Friday, November 15, 2013

United States v. Kokinda case brief

United States v. Kokinda case brief summary
497 U.S. 720 (1990)

CASE SYNOPSIS
Appellant United States challenged a judgment from the United States Court of Appeals for the Fourth Circuit, which held that a post office sidewalk was a traditional public forum and that the government had no significant interest in banning solicitation. Respondents, political volunteers who solicited contributions, were convicted of violating 39 C.F.R. § 232.1(h)(1) (1989) for solicitation on postal premises.

CASE FACTS
Respondent volunteers set up table on sidewalk near local post office entrance to solicit contributions, sell books and subscriptions to organizational newspapers, and distribute political literature. Postal sidewalk lies entirely on Postal Service Department property, providing sole means for customers to travel from the parking lot to the post office building. When postmaster asked them to leave, respondents refused. Respondents were convicted of violating 39 C.F.R. § 232.1(h)(1) (1989), which prohibits solicitation on postal premises.
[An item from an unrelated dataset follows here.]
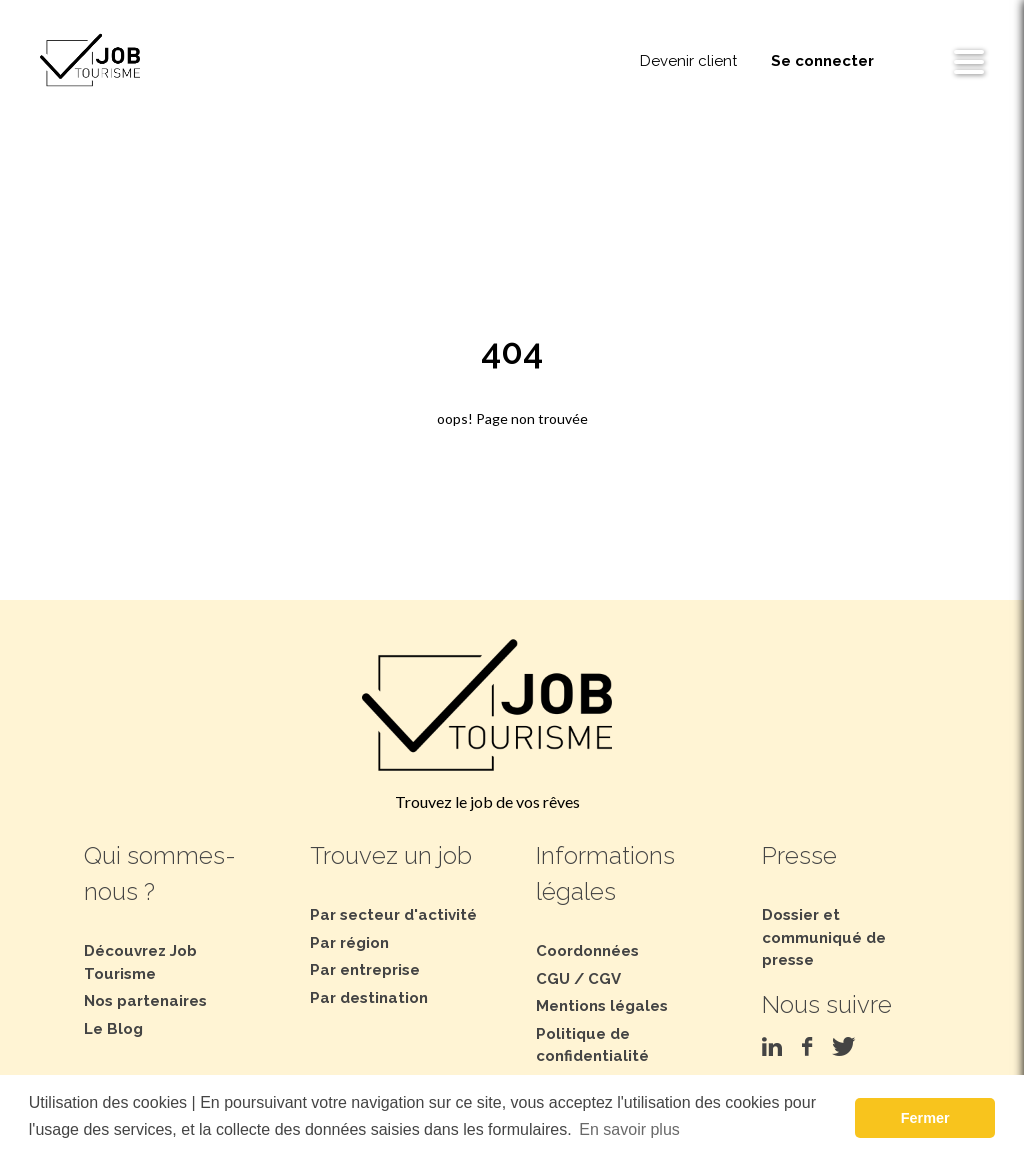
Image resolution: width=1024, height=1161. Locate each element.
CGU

Fourth Circuit reversed district court's convictions, finding postal sidewalk was traditional public forum, government had no significant interest in banning solicitation, and regulation was not narrowly tailored to accomplish asserted governmental interest.

DISCUSSION
The United States Supreme Court reversed, holding postal sidewalk was not public forum and regulation did not violate First Amendment because it was validly applied and not unreasonable to prohibit solicitation speech on ground such speech unquestionably was disruptive of postal business.

CONCLUSION

Court reversed lower court opinion that postal sidewalk was a traditional public forum and postal regulation was an impermissible time, place, and manner regulation; holding validly applied regulation did not violate the First Amendment because it was not unreasonable to prohibit solicitation speech because it unquestionably disrupted postal business.